Alexander II ruled from 1856 to 1881. Generals Merder and Kavelin, as well as poet V.A. Zhukovsky, were his teachers and imparted to him liberal views and a romantic outlook on life.

Alexander II canceled the serfdom and then conducted a number of reforms (territorial, judicial, military, etc.). He is known in the Russian history as Alexander II the Liberator. The historians didn’t name him Great, but his reforms are seen and defined as a Great ones.

Alexander II was born on April 17th (29), 1818 in Moscow. The twelfth Russian emperor ascended the throne as the elder son of Nikolay I after his father died. His mother was the Grand Duchess Alexandra Fedorovna, spouses – Maria Aleksandrovna (Maksimiliana-Vilgelmina Gessenskaya) and Ekaterina Mikhailovna Dolgorukova, Her Highness Princess Yurevskaya.

The coronation took place on August 26th (September 7th), 1856, and he ruled until his death on March 1st (13), 1881 by a terrorist attack. Alexander III became his successor on the throne.

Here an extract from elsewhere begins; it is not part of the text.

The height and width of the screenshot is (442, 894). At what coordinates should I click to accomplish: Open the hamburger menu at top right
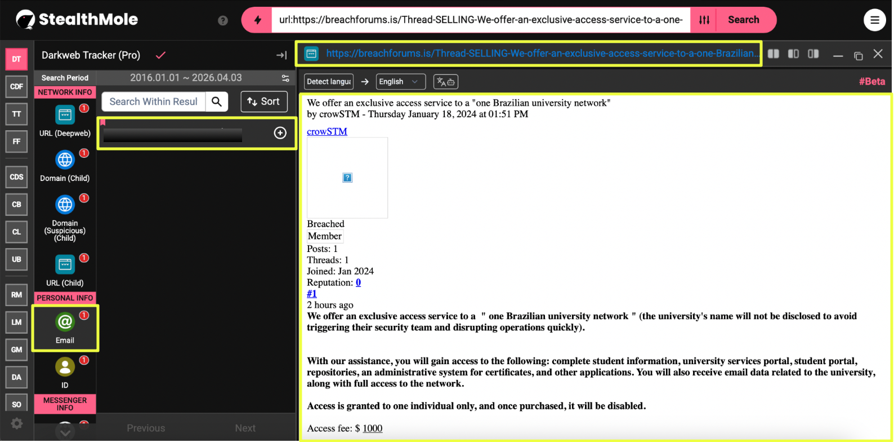[x=874, y=20]
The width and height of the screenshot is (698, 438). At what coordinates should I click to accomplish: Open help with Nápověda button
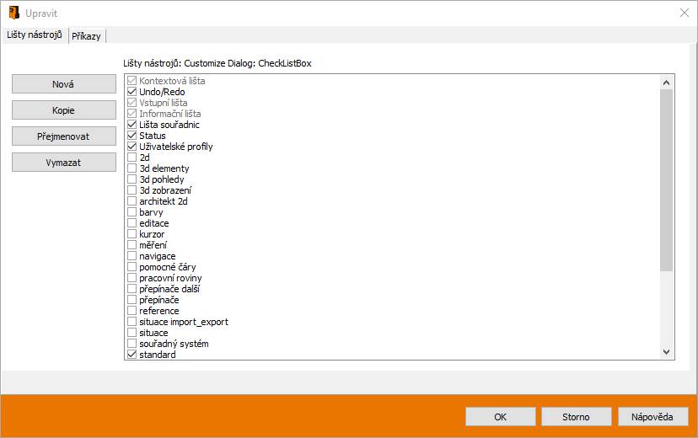pos(652,417)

Main events during the rule of Alexander II (1855-1881):

  • 1856 – signing of the Paris Treaty
  • 1857 – liquidation of military settlements
  • 1861 – abolition of serfdom
  • 1863 – abolition of corporal punishment
  • 1864 – victory in the War in Caucasus
  • 1864 – territorial regulations
  • 1864 – judicial charters
  • 1870 – city regulations
  • 1877-1878 – Russian-Turkish War.

The emperor died in St. Petersburg in 1881 in a terrorist act on his way to sign the Constitution, which was named the “Constitution of Loris-Melikov”. It included a set of reforms, including projects for tax reforms, reorganization of local governing authorities, expansion of the rights of Old Believers, revision of the passport system, settlement of relations between the factory owners and the workers, changes in the national education system, and attraction of “knowledgeable people” (elected representatives of nobility, territorial authorities and bodies of city management) to discussion of projects related to certain government orders.

Before the trip, which had become fatal for the emperor, Alexander II said to his sons, Alexander (future emperor Alexander III) and Vladimir the words, which made it to the history books: “I don't hide from myself the fact that we walk on the road of Constitution”. The constitutional process in Russia came to a halt with the emperor’s death.